Task to carry out:
Find every line of the rows below that contains the word "layout", and copy each of those lines.

Information supplied:
• • • • • • •
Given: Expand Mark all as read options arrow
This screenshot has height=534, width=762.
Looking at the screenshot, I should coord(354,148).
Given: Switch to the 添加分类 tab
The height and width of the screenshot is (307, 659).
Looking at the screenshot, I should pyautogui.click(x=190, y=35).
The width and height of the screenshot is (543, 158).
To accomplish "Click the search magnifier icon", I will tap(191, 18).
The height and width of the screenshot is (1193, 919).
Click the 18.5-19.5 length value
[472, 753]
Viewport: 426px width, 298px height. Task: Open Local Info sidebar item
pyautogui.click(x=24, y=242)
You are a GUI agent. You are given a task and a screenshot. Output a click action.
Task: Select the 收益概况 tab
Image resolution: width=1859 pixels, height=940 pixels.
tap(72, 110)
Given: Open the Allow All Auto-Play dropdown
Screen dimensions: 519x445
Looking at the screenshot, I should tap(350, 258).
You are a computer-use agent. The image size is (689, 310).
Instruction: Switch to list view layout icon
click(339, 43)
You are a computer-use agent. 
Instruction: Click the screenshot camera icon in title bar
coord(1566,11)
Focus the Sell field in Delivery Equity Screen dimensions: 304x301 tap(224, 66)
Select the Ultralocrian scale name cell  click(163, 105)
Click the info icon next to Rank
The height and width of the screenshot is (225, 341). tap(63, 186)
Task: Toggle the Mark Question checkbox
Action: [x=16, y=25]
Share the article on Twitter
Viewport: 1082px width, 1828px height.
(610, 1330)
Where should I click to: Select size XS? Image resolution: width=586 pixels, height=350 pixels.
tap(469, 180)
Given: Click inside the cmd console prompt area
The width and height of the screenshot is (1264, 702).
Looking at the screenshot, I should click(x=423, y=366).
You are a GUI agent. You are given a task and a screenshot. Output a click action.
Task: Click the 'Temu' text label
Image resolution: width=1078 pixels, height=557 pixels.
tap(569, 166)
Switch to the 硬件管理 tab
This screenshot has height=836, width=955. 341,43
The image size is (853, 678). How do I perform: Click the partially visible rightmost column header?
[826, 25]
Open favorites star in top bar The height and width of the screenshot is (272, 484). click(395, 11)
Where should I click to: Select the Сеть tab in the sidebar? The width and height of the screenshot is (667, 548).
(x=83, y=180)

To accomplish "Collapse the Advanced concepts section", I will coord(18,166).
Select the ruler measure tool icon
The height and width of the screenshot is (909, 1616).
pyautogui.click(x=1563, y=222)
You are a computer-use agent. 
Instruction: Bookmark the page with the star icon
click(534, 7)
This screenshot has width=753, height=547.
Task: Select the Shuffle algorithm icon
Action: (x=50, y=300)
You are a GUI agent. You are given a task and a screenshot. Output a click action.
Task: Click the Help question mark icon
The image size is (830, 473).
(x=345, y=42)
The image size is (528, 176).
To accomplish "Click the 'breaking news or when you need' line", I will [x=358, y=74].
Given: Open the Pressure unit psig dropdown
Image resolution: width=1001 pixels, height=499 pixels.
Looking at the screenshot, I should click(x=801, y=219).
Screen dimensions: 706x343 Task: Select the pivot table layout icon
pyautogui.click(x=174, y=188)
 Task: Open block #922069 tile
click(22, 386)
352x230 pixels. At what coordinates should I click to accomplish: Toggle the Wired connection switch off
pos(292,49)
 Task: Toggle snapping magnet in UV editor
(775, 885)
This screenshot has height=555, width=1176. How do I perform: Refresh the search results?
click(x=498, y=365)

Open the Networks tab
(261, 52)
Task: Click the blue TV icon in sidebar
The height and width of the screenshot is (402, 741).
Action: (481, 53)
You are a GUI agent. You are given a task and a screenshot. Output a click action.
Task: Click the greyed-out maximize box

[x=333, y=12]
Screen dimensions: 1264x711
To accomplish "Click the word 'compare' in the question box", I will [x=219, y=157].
• • • • • • •
Task response:
Instruction: Switch to list view layout icon
Screen dimensions: 706x343 Task: Select the pivot table layout icon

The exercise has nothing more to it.